The Risk Analytics component is bundled underneath a single section labeled “Risk Management”, from there you are able to locate a high-level view of the company's: overall risk score, top human risks, top misconfigurations, top vulnerable apps, and endpoints / workstations by severity.
Drilling further there is a subsection of the Risk Management tab that is labeled “Security Risks”. From this section you are able see the risks broken down into categories: Misconfigurations, App Vulnerabilities, Human Risks, Devices, and Users. This helps you identify potential ransomware susceptible vulnerabilities, configurations, and exploits that the environment may be exposed to.
Under the Misconfigurations section you can check mark individual items and choose to issue a “Fix Risks” command from the console to initiate the endpoint protection to take the necessary steps to remediate the risk. In the example below in the “Misconfigurations” section you will see an SMBv3 exploit that can be automatically fixed which could be utilized as a ransomware attack vector to spread internally within a network.
You can also sort these similar to the first Risk Management section and you are provided with a severity level associated with the risk listed. The Human Risks section will cover items like “High Device Counts”, “Old / unchanged User Passwords”, and more. By utilizing High Device Count as an example, if an administrator level account is located on multiple devices or a service account is present it can be utilized to spread and ransomware infection to other systems. This can be done through credential harvesting; multiple ransomware strains utilize programs such as Mimikatz libraries to pull the credentials from within memory and then pivot internally to other systems the harvested credentials have access to.
Available as an additional add-on, Storage Protection can plugin through the ICAP protocol and can scan files as they are read / written to a NAS platform from within the enterprise environment. This can be utilized to target ransomware as it attempts to replicate itself onto shared drives and additional storage locations.
There are also multiple policy configuration adjustments that can be made to increase Ransomware prevention. Bitdefender's Hyper Detect technology which is utilized to detect advanced attacks and suspicious activities pre-execution can be set to Aggressive for Ransomware and Exploits. Ransomware vaccine can be enabled under the On-Access section to enable the “flags” that ransomware leaves behind to not infect a system that is currently infected. The Sandbox analyzer can be enabled for Applications, Scripts, Emails, Archives, and Documents so that previously unknown files can be detonated in a controlled environment and retroactively remediated as discussed previously in this article. Network Protection can be enabled to block specific categories of sites, perform endpoint level SSL decryption to inspect sites that may cause the infection, and the Anti-Phishing module can be enabled to prevent credential theft which can be utilized as an attack vector for malicious actors to gain a foothold in the environment to release ransomware.

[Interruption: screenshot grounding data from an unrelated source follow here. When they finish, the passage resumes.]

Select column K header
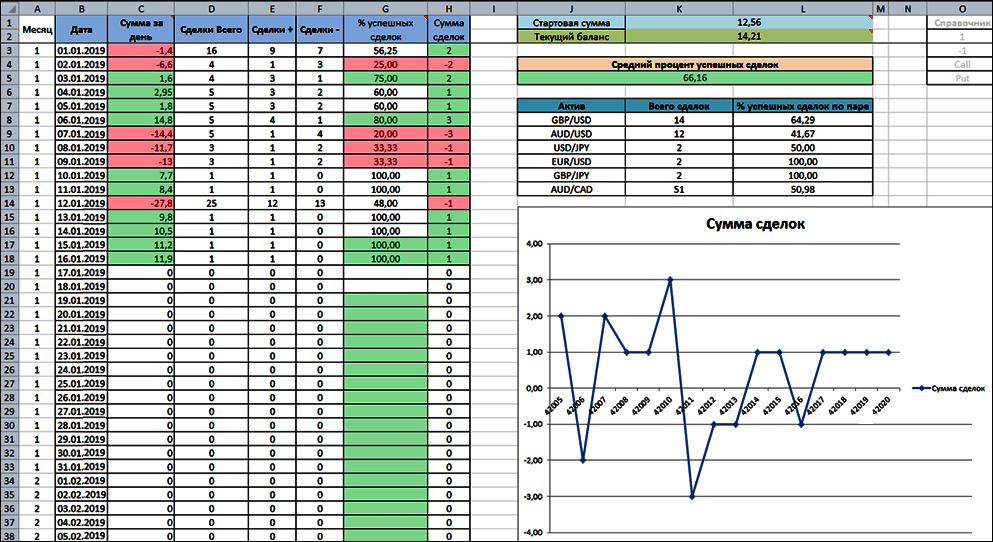point(679,7)
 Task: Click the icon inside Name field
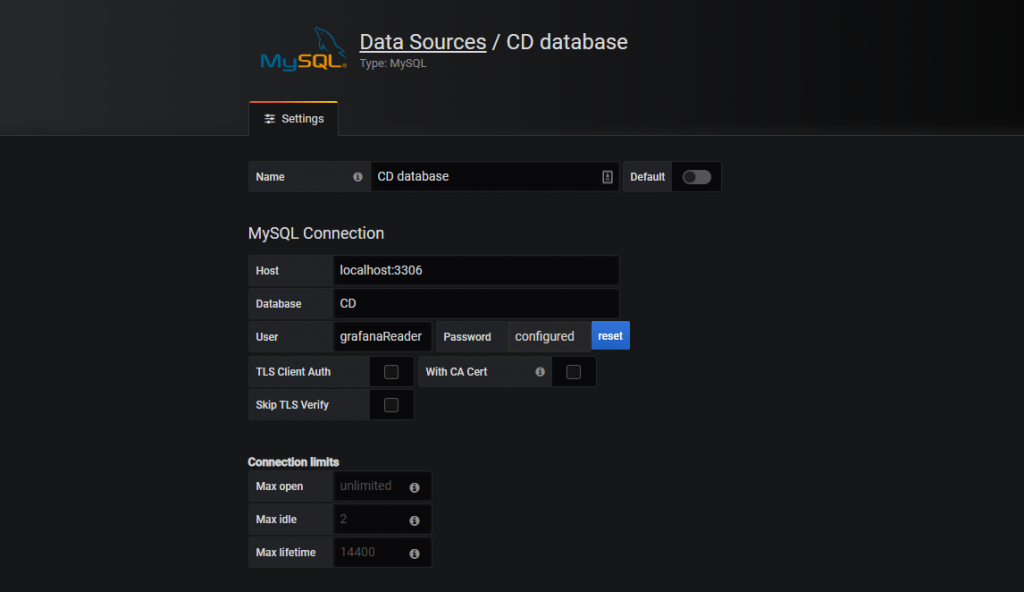pos(607,177)
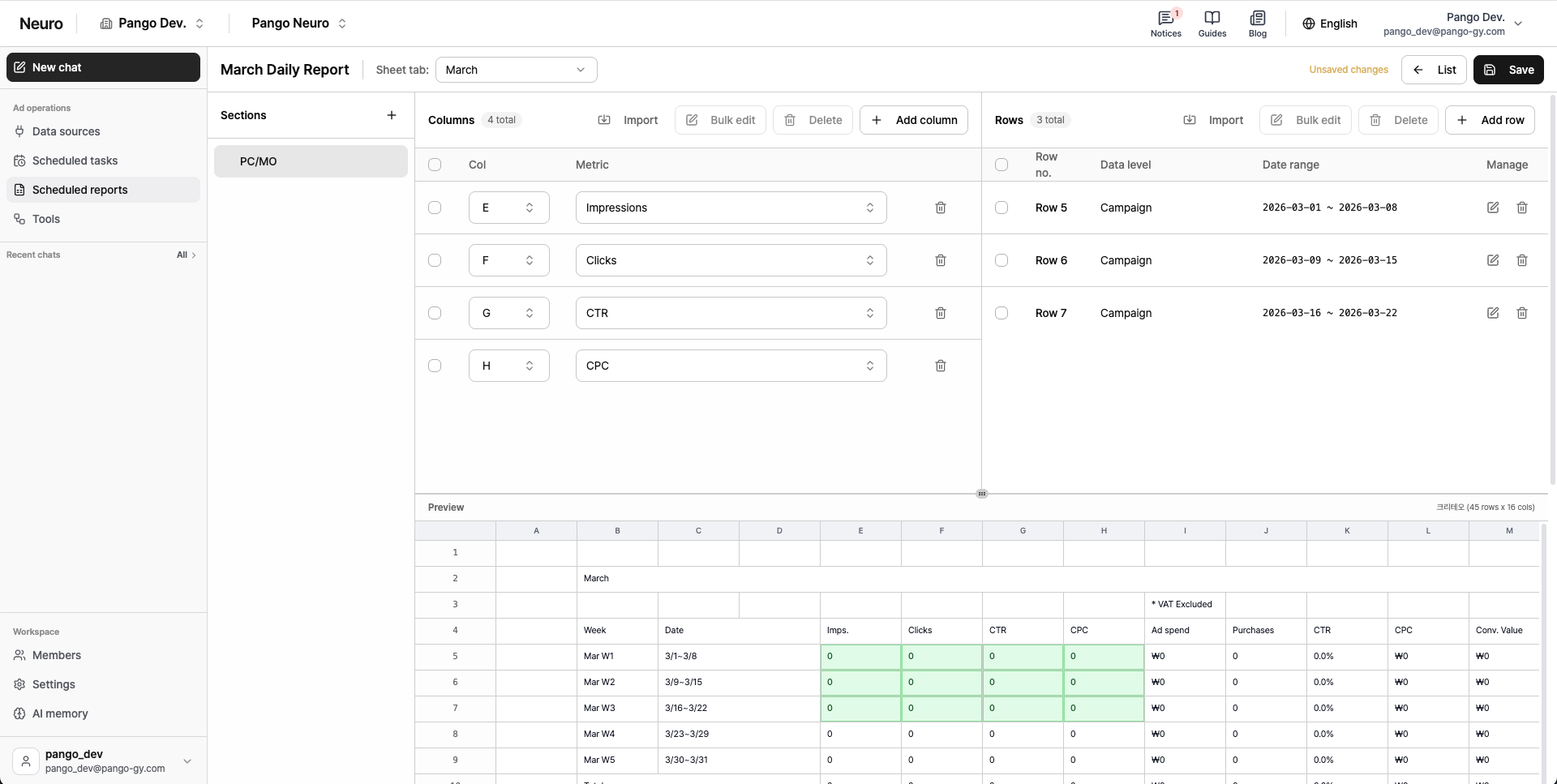The image size is (1557, 784).
Task: Open the Blog icon
Action: 1258,18
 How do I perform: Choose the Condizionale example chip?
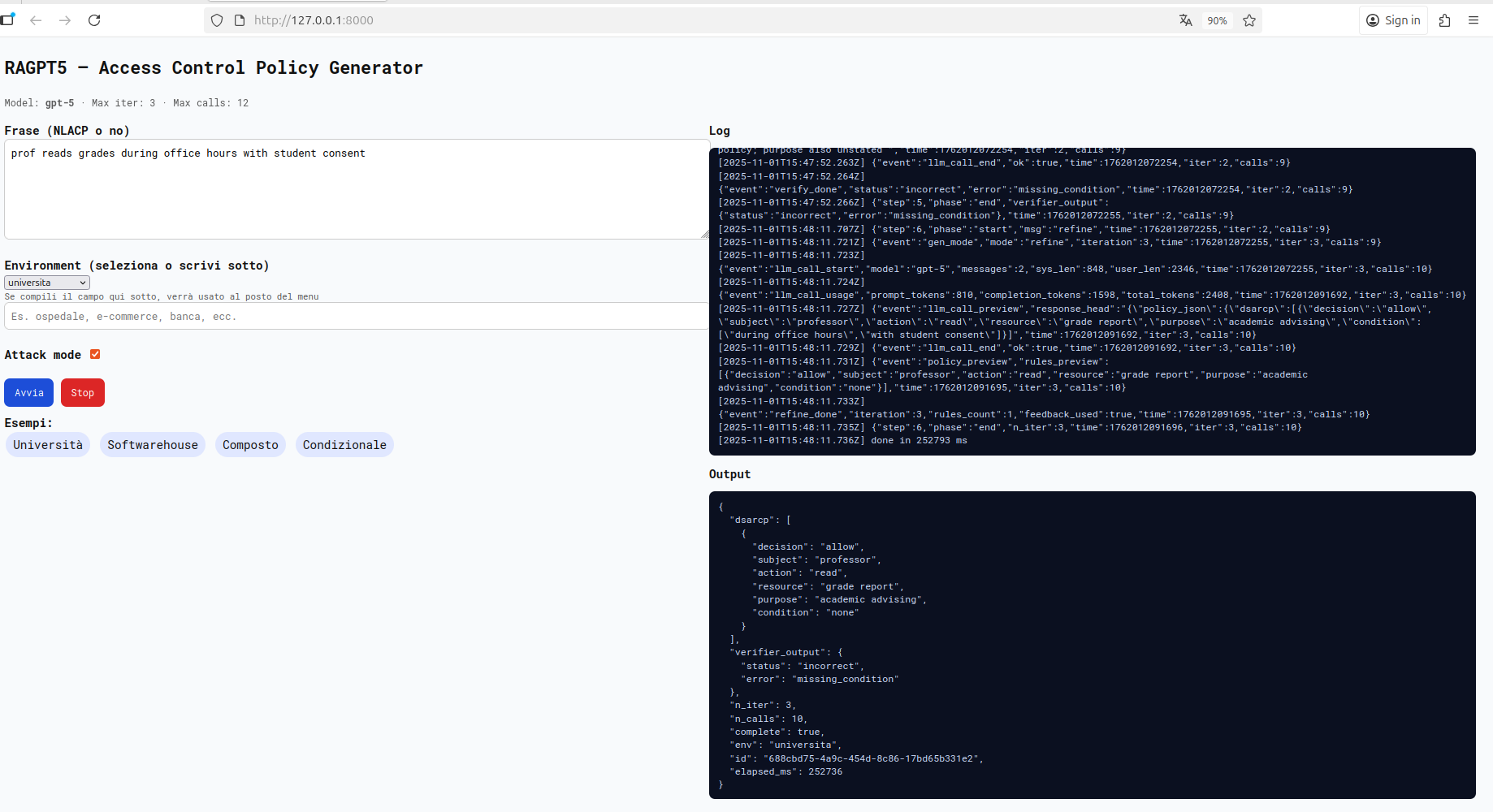[x=344, y=445]
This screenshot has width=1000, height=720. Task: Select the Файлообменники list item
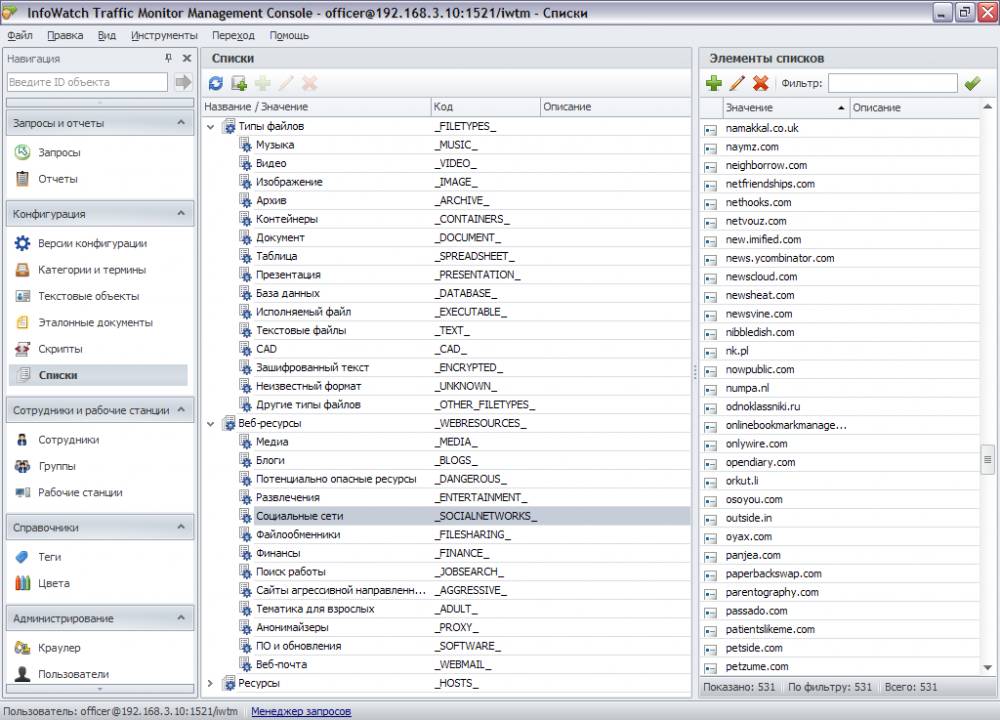click(298, 534)
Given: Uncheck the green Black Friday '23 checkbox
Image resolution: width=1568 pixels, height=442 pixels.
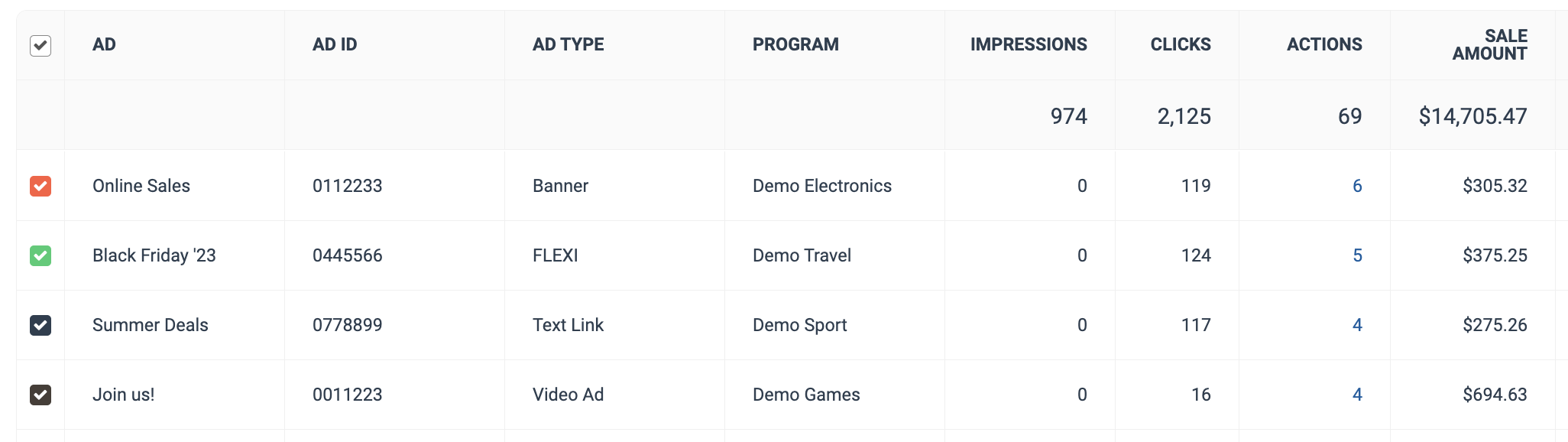Looking at the screenshot, I should click(x=40, y=255).
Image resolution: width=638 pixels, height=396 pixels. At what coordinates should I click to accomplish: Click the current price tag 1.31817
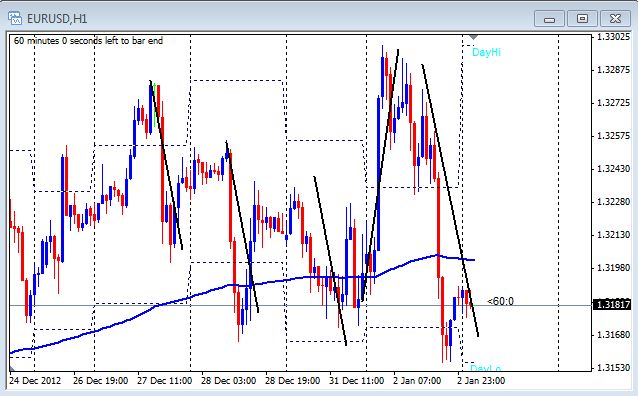[x=612, y=304]

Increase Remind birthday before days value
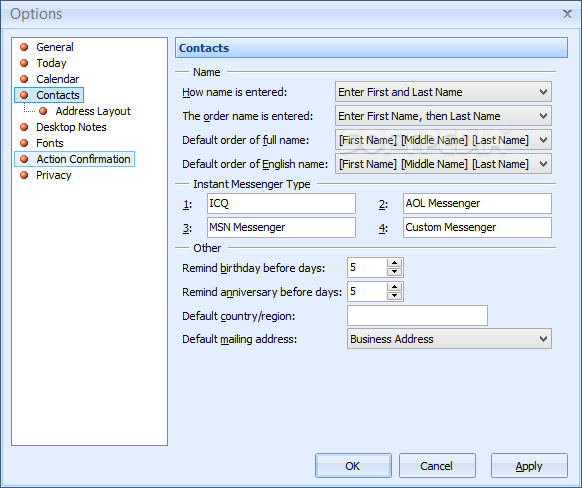coord(394,263)
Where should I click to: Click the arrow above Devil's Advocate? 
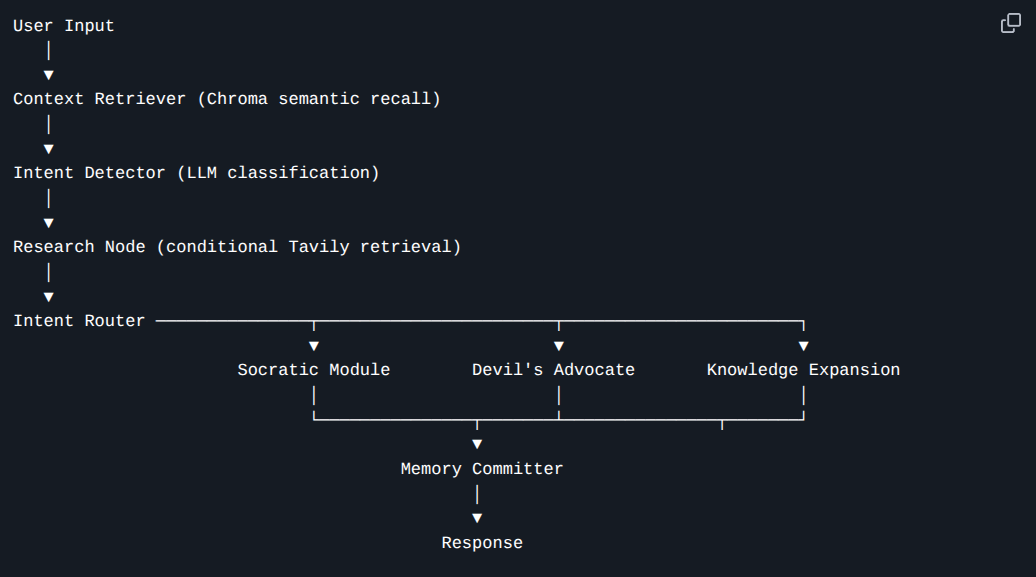click(559, 346)
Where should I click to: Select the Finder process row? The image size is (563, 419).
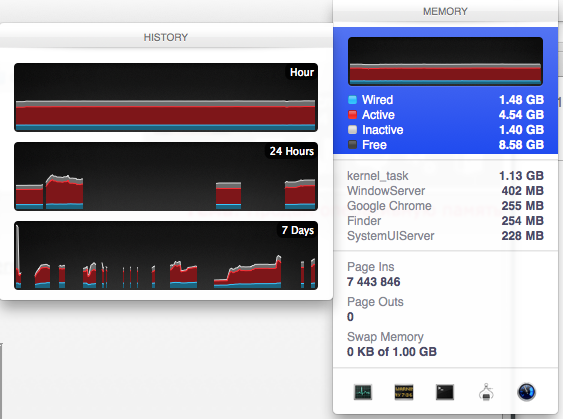click(445, 221)
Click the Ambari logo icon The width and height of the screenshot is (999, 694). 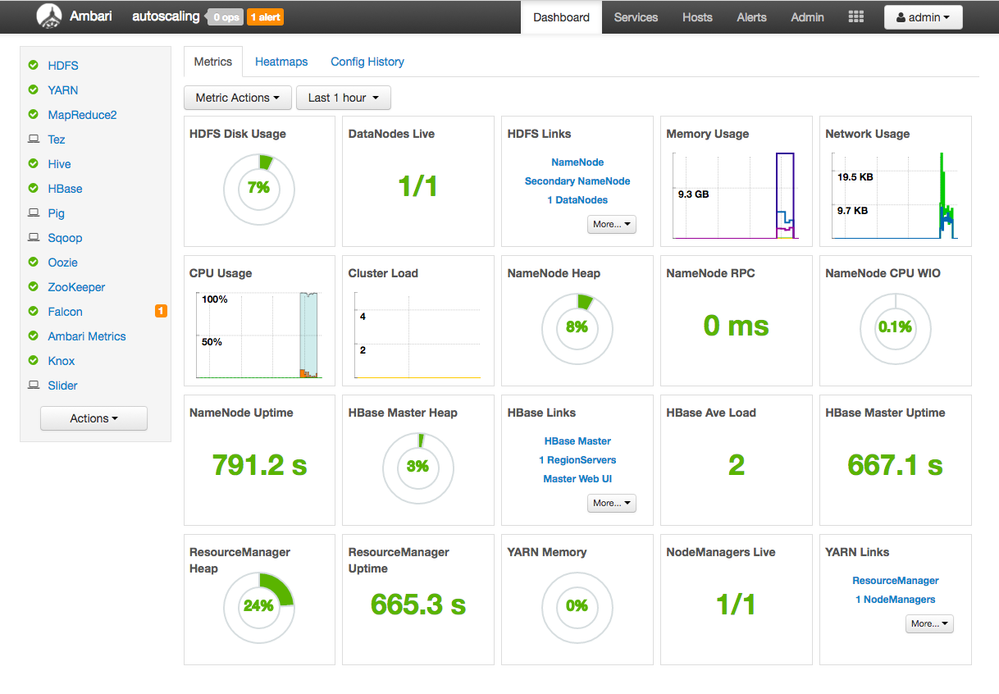coord(48,16)
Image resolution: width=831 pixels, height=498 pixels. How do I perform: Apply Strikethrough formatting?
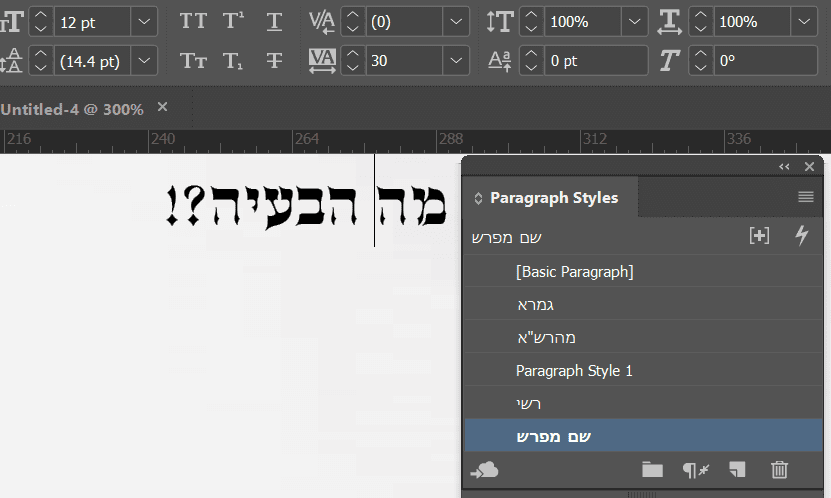point(274,61)
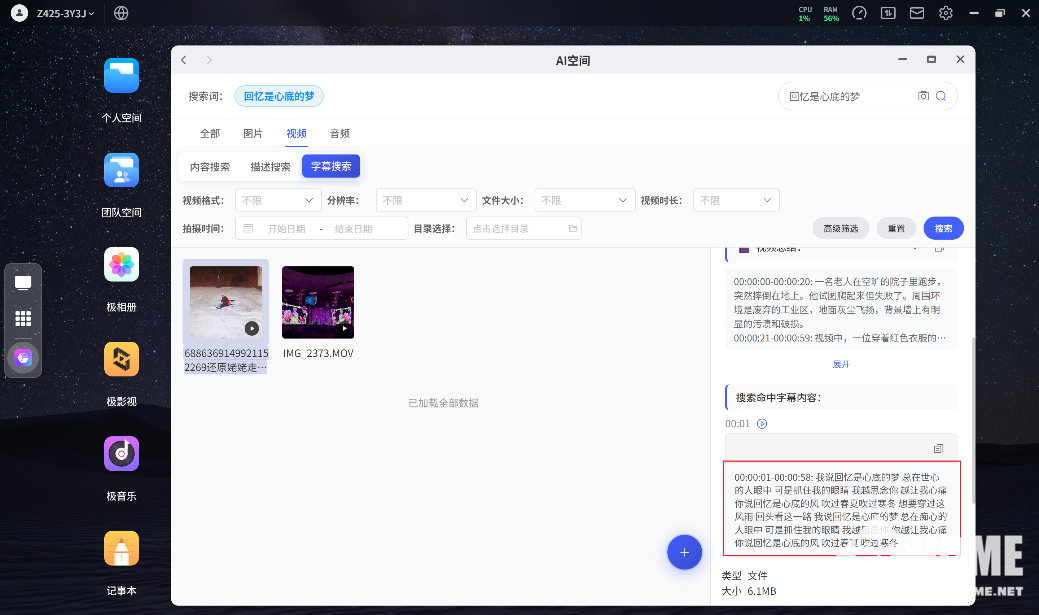Open the 极相册 photo album app

[122, 265]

While it is always important to select a competitive endpoint protection product, it is also very important to follow proper IT hygiene. Restricting end user permissions, network micro segmentation, and user access controls could have prevented the threat as the ransomware infection would not have been able to encrypt additional files or locations. With Bitdefender's multiple detection and response layers, organizations can remain safe and catch the threat earlier in the attack chain.